Overall, Saltalamacchia has hit well and has played enough defense to put up a one-win season so far in 175 plate appearances. That might not seem like much, but before the season he was expected to put up almost two wins in almost 500 plate appearances, so he is actually well ahead of schedule. So why are Marlins fans upset, and do they have a right to be?
Offensively, the answer is probably no. Yes, Saltalamacchia strikes out a lot, but this was already well-known to the Marlins before he signed. Prior to this season, he struck out in 29.4 percent of his plate appearances, and this year he is whiffing in 30.3 percent of them. A lot of the complaints have come after his heavy-strikeout month of May, but he has walked more often as well in the month, garnering a free pass in almost 17 percent of his attempts. This may all stem from an attempt by pitchers to avoid him in the strike zone; knowing Saltalamacchia's trouble with swinging out of the zone, they have thrown pitches in the zone just 42 percent of the time. It is the same method they are using to attack Garrett Jones and avoid GIancarlo Stanton.
Saltalamacchia has struggled against this approach, but overall he has dropped his swing rate out of the zone slightly from 33 percent in the last three years to 32 percent this season. If he can adjust to this more avoidant pitching style, he should be able to recover some of those strikeouts.
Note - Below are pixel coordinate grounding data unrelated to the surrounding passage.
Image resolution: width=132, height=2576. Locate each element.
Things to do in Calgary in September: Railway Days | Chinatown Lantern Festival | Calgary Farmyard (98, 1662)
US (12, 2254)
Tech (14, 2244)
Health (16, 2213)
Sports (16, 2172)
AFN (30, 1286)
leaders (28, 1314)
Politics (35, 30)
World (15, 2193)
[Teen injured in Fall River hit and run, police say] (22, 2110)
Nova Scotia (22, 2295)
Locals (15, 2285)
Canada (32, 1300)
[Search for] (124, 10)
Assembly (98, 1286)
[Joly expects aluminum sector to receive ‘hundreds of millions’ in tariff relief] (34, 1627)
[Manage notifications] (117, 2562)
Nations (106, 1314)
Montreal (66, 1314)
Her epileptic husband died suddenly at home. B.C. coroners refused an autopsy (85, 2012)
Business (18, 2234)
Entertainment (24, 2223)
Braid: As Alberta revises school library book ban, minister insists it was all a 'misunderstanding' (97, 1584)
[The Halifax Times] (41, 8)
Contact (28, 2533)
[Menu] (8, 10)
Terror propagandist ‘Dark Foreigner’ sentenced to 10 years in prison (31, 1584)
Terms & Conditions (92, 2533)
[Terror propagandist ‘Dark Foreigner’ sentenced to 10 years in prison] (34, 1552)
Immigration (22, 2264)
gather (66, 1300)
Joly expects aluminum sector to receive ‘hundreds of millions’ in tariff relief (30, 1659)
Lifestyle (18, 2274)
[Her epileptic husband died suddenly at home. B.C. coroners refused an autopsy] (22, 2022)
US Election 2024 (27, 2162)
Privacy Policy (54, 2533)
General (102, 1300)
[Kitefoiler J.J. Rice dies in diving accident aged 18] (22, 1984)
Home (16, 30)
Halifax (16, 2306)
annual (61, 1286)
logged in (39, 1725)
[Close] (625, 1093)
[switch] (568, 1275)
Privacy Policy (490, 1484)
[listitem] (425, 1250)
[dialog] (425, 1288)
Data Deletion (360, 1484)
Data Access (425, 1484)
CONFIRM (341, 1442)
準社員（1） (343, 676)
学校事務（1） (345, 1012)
On defense, however, the Marlins should be a little concerned. Saltalamacchia has always been bad at throwing baserunners out, so that is not a new problem. So far this season, his rate has plummeted, but it is early in the campaign and this is not any worse than he was in 2012, when he also caught just 18 percent of runners. Over the last three years, he has caught 24 percent of runner attempts, and for his career he has snagged 22 percent of guys, and these numbers could all be reached by season's end.
One interesting thing regarding his defense right now is his pitch framing data early into the year. Saltalamacchia is estimated to have cost Marlins starters 27 called strikes so far this year, which has cost the Fish almost 11 runs this season. Before the year, it was figured that this aspect of the game could be a positive for Saltalamacchia and help mitigate his problems with baserunners. So far this season, that has not happened, and the fact that he has been negative for the season may sink his value this season further down.
The defensive problems are way too early to call for Saltalamacchia's head, and we still are not sure of the full impact of any given season's ratings on pitch framing, but it is safe to say that Saltalamacchia needs to hit to have decent value. So far this season, he has done just that, on the back of a huge walk rate and a .337 BABIP. But he will have to adjust to a new style of pitching in order to continue his strong play so far in 2014.